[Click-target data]
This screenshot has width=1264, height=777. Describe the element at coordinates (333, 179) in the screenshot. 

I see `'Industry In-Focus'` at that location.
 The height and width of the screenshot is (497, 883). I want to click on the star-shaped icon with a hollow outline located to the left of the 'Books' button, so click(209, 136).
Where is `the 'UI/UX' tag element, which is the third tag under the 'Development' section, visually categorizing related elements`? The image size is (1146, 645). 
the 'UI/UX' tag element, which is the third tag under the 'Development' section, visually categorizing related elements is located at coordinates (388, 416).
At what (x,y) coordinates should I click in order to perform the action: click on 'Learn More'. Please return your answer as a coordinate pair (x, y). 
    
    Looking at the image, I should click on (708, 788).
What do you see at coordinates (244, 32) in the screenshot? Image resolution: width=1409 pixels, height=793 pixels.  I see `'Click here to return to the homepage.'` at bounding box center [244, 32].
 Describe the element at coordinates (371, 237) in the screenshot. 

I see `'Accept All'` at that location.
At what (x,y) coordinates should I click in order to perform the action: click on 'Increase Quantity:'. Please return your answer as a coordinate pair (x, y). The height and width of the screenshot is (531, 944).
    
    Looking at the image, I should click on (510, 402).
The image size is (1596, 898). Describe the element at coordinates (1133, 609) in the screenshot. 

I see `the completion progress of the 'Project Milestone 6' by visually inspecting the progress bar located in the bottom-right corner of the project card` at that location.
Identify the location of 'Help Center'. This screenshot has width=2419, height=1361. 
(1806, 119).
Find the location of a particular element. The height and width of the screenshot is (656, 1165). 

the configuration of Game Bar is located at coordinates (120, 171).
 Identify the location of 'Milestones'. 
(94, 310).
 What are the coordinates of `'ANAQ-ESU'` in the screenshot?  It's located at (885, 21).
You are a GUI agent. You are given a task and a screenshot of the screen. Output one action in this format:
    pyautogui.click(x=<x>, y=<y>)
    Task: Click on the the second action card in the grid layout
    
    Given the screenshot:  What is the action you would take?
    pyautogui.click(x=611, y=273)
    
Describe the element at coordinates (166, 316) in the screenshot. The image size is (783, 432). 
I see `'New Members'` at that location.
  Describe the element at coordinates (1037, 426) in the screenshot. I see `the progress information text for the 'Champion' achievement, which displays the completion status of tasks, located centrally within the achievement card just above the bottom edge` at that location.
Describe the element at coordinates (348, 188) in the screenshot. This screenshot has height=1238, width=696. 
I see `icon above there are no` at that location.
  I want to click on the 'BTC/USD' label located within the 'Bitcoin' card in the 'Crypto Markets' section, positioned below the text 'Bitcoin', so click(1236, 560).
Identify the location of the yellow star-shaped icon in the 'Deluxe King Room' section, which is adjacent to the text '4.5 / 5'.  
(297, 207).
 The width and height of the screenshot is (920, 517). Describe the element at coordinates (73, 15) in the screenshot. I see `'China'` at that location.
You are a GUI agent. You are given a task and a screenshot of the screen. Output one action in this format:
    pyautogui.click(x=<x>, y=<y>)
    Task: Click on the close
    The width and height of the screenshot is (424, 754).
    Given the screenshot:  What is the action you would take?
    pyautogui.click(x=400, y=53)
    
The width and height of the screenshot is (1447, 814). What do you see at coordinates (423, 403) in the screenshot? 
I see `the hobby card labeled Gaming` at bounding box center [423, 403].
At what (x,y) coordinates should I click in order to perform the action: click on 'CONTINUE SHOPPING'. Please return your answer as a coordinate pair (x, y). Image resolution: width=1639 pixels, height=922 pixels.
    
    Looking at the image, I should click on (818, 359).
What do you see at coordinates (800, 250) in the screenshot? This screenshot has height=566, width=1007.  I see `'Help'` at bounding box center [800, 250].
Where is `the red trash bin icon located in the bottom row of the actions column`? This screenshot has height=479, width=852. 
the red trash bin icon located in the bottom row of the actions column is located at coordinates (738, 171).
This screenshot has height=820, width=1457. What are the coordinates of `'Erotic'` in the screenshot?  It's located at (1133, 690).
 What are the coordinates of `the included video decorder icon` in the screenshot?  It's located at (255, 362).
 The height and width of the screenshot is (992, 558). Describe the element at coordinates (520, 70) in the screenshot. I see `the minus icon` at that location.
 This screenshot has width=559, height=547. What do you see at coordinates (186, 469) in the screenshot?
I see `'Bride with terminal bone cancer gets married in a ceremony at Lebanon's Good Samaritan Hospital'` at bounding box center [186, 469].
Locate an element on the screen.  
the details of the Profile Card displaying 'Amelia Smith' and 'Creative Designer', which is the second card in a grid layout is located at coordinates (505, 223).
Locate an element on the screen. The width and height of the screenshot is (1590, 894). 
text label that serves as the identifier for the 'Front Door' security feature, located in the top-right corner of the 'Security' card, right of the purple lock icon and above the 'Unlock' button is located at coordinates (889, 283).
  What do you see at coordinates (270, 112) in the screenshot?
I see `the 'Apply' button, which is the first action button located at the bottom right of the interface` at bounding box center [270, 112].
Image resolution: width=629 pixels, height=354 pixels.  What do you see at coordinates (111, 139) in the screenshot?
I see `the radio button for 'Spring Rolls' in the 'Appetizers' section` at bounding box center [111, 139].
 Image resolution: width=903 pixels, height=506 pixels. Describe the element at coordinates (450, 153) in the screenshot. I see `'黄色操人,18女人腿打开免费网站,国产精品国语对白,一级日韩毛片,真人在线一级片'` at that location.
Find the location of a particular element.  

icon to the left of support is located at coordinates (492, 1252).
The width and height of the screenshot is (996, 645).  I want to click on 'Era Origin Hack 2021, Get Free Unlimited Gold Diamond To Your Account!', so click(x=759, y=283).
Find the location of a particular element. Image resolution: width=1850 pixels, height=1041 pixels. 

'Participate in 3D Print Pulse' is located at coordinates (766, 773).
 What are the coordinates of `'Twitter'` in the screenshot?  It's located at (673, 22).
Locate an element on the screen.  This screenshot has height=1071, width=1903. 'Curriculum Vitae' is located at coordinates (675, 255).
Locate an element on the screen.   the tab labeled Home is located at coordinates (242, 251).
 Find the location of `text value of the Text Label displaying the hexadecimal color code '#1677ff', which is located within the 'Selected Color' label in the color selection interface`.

◆ TASK GOAL
Rewrite the records above, replacing every "Identify the location of" with "Give the position of" and leaving everything else as it is.

◆ RESULT OF THE TASK
This screenshot has width=1264, height=777. Describe the element at coordinates (333, 179) in the screenshot. 

I see `'Industry In-Focus'` at that location.
 The height and width of the screenshot is (497, 883). I want to click on the star-shaped icon with a hollow outline located to the left of the 'Books' button, so click(209, 136).
Where is `the 'UI/UX' tag element, which is the third tag under the 'Development' section, visually categorizing related elements`? The image size is (1146, 645). 
the 'UI/UX' tag element, which is the third tag under the 'Development' section, visually categorizing related elements is located at coordinates (388, 416).
At what (x,y) coordinates should I click in order to perform the action: click on 'Learn More'. Please return your answer as a coordinate pair (x, y). 
    
    Looking at the image, I should click on (708, 788).
What do you see at coordinates (244, 32) in the screenshot? Image resolution: width=1409 pixels, height=793 pixels.  I see `'Click here to return to the homepage.'` at bounding box center [244, 32].
 Describe the element at coordinates (371, 237) in the screenshot. 

I see `'Accept All'` at that location.
At what (x,y) coordinates should I click in order to perform the action: click on 'Increase Quantity:'. Please return your answer as a coordinate pair (x, y). The height and width of the screenshot is (531, 944).
    
    Looking at the image, I should click on (510, 402).
The image size is (1596, 898). Describe the element at coordinates (1133, 609) in the screenshot. 

I see `the completion progress of the 'Project Milestone 6' by visually inspecting the progress bar located in the bottom-right corner of the project card` at that location.
Give the position of 'Help Center'. This screenshot has width=2419, height=1361. 
(1806, 119).
Find the location of a particular element. The height and width of the screenshot is (656, 1165). 

the configuration of Game Bar is located at coordinates (120, 171).
 Give the position of 'Milestones'. 
(94, 310).
 What are the coordinates of `'ANAQ-ESU'` in the screenshot?  It's located at (885, 21).
You are a GUI agent. You are given a task and a screenshot of the screen. Output one action in this format:
    pyautogui.click(x=<x>, y=<y>)
    Task: Click on the the second action card in the grid layout
    
    Given the screenshot:  What is the action you would take?
    pyautogui.click(x=611, y=273)
    
Describe the element at coordinates (166, 316) in the screenshot. The image size is (783, 432). 
I see `'New Members'` at that location.
  Describe the element at coordinates (1037, 426) in the screenshot. I see `the progress information text for the 'Champion' achievement, which displays the completion status of tasks, located centrally within the achievement card just above the bottom edge` at that location.
Describe the element at coordinates (348, 188) in the screenshot. This screenshot has height=1238, width=696. 
I see `icon above there are no` at that location.
  I want to click on the 'BTC/USD' label located within the 'Bitcoin' card in the 'Crypto Markets' section, positioned below the text 'Bitcoin', so click(1236, 560).
Give the position of the yellow star-shaped icon in the 'Deluxe King Room' section, which is adjacent to the text '4.5 / 5'.  
(297, 207).
 The width and height of the screenshot is (920, 517). Describe the element at coordinates (73, 15) in the screenshot. I see `'China'` at that location.
You are a GUI agent. You are given a task and a screenshot of the screen. Output one action in this format:
    pyautogui.click(x=<x>, y=<y>)
    Task: Click on the close
    The width and height of the screenshot is (424, 754).
    Given the screenshot:  What is the action you would take?
    pyautogui.click(x=400, y=53)
    
The width and height of the screenshot is (1447, 814). What do you see at coordinates (423, 403) in the screenshot? 
I see `the hobby card labeled Gaming` at bounding box center [423, 403].
At what (x,y) coordinates should I click in order to perform the action: click on 'CONTINUE SHOPPING'. Please return your answer as a coordinate pair (x, y). Image resolution: width=1639 pixels, height=922 pixels.
    
    Looking at the image, I should click on (818, 359).
What do you see at coordinates (800, 250) in the screenshot? This screenshot has height=566, width=1007.  I see `'Help'` at bounding box center [800, 250].
Where is `the red trash bin icon located in the bottom row of the actions column`? This screenshot has height=479, width=852. 
the red trash bin icon located in the bottom row of the actions column is located at coordinates (738, 171).
This screenshot has height=820, width=1457. What are the coordinates of `'Erotic'` in the screenshot?  It's located at (1133, 690).
 What are the coordinates of `the included video decorder icon` in the screenshot?  It's located at (255, 362).
 The height and width of the screenshot is (992, 558). Describe the element at coordinates (520, 70) in the screenshot. I see `the minus icon` at that location.
 This screenshot has width=559, height=547. What do you see at coordinates (186, 469) in the screenshot?
I see `'Bride with terminal bone cancer gets married in a ceremony at Lebanon's Good Samaritan Hospital'` at bounding box center [186, 469].
Locate an element on the screen.  
the details of the Profile Card displaying 'Amelia Smith' and 'Creative Designer', which is the second card in a grid layout is located at coordinates (505, 223).
Locate an element on the screen. The width and height of the screenshot is (1590, 894). 
text label that serves as the identifier for the 'Front Door' security feature, located in the top-right corner of the 'Security' card, right of the purple lock icon and above the 'Unlock' button is located at coordinates (889, 283).
  What do you see at coordinates (270, 112) in the screenshot?
I see `the 'Apply' button, which is the first action button located at the bottom right of the interface` at bounding box center [270, 112].
Image resolution: width=629 pixels, height=354 pixels.  What do you see at coordinates (111, 139) in the screenshot?
I see `the radio button for 'Spring Rolls' in the 'Appetizers' section` at bounding box center [111, 139].
 Image resolution: width=903 pixels, height=506 pixels. Describe the element at coordinates (450, 153) in the screenshot. I see `'黄色操人,18女人腿打开免费网站,国产精品国语对白,一级日韩毛片,真人在线一级片'` at that location.
Find the location of a particular element.  

icon to the left of support is located at coordinates (492, 1252).
The width and height of the screenshot is (996, 645).  I want to click on 'Era Origin Hack 2021, Get Free Unlimited Gold Diamond To Your Account!', so click(x=759, y=283).
Find the location of a particular element. Image resolution: width=1850 pixels, height=1041 pixels. 

'Participate in 3D Print Pulse' is located at coordinates (766, 773).
 What are the coordinates of `'Twitter'` in the screenshot?  It's located at (673, 22).
Locate an element on the screen.  This screenshot has height=1071, width=1903. 'Curriculum Vitae' is located at coordinates (675, 255).
Locate an element on the screen.   the tab labeled Home is located at coordinates (242, 251).
 Find the location of `text value of the Text Label displaying the hexadecimal color code '#1677ff', which is located within the 'Selected Color' label in the color selection interface`.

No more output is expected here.